5) Tcacao_523_v2.1.gene.gff3.gz
   GFF3 format representation of all mRNA sequences (UTR, CDS). Genomic coordinates are relative to the reference 
   sequence in column 1

6) Tcacao_523_v2.1.gene_exons.gff3.gz
   GFF3 format representation of all mRNA sequences as above, but with exon subfeatures. Genomic coordinates are 
   relative to the reference sequence in column 1

7) Tcacao_523_v2.1.synonym.txt
   Tab-delimited list of all gene symbol/synonyms for the Phytozome transcript in the first column.

8) Tcacao_523_v2.1.defline.txt
   Tab-delimited list of all defline for the Phytozome transcript in the first column or provisional defLine (pdef type in second column).

9) Tcacao_523_v2.1.locus_transcript_name_map.txt
   Tab-delimited list of all locus name, transcript name for the Phytozome gene models (column headers in file).
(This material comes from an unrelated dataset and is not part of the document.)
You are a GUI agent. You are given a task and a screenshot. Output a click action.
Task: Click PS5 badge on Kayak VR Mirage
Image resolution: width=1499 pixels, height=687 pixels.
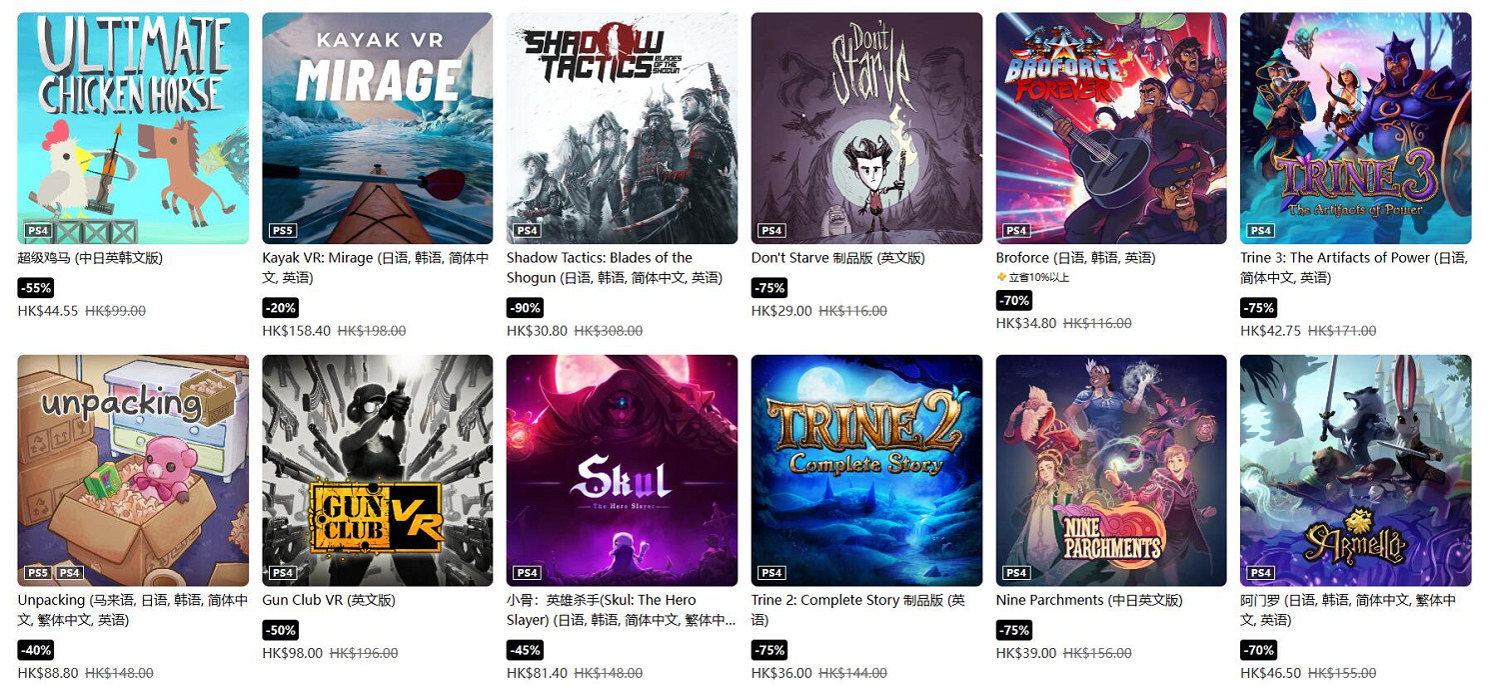coord(283,230)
10) Tcacao_523_v2.1.repeatmasked_assembly_v2.0.gff3.gz
   repeat GFF, mostly by RepeatMasker, some by MerMasking, still some derived from masked genome fasta

11) Tcacao_523_v2.1.lowConfidence.gene_exons.gff3.gz,Tcacao_523_v2.1.lowConfidence.cds.fa.gz and Tcacao_523_v2.1.lowConfidence.protein.fa.gz
   GFF and fasta files for inactive genes (low confidence genes) filtered out in final release


-----
Files in the assembly subdirectory:
1) Tcacao_523_v2.0.fa.gz
   Nucleotide FASTA format of the current genomic assembly

2) Tcacao_523_v2.0.softmasked.fa.gz
   Tcacao_523_v2.0.hardmasked.fa.gz
   Nucleotide FASTA format of the current genomic assembly, masked for repetitive sequence by RepeatMasker 
   (softmasked sequence is in lower case; hardmasked replaces masked sequence with Ns).


-----
Files in the additional subdirectories (expression, diversity, etc.) are releases of data related to the current 
   annotation, and are not always available for all organisms.